Task directions>
All the data below goes into the copy word for word, but the pictures don't.
───
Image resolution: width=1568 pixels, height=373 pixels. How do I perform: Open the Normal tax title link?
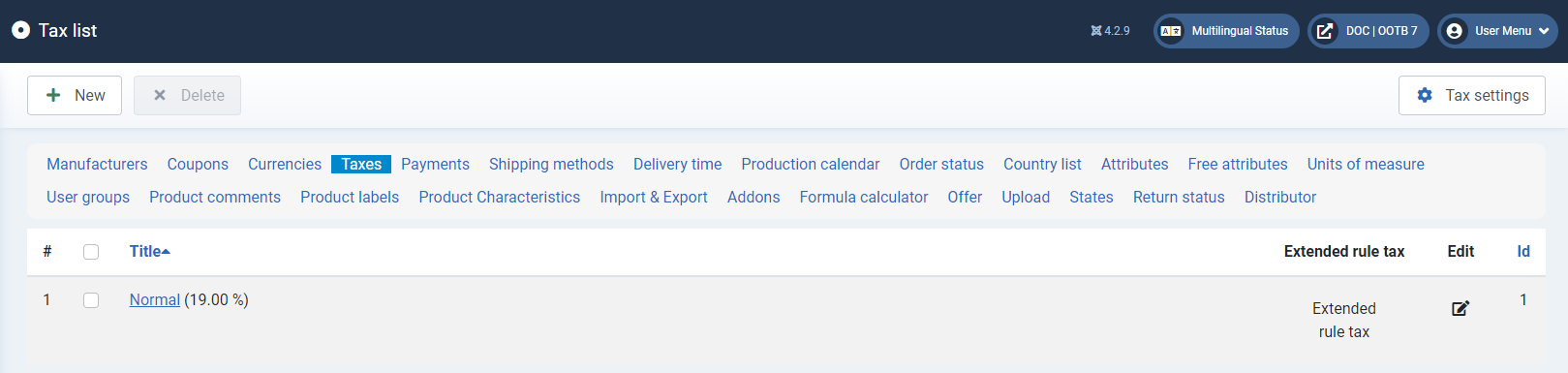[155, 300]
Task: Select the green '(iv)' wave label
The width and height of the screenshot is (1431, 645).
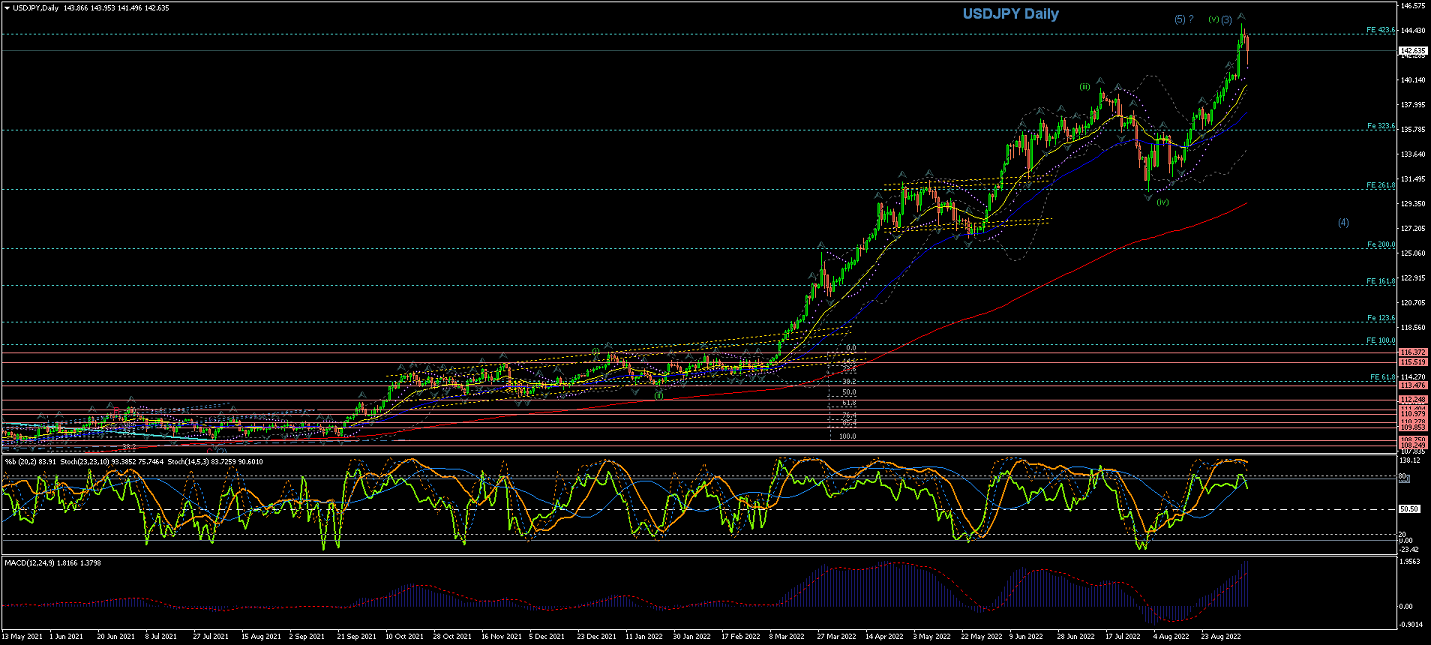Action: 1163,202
───
Expected output>
Image resolution: width=1568 pixels, height=373 pixels. How do I perform: Open the Normal tax title link?
[155, 300]
Task: Select the green '(iv)' wave label
The width and height of the screenshot is (1431, 645).
Action: 1163,202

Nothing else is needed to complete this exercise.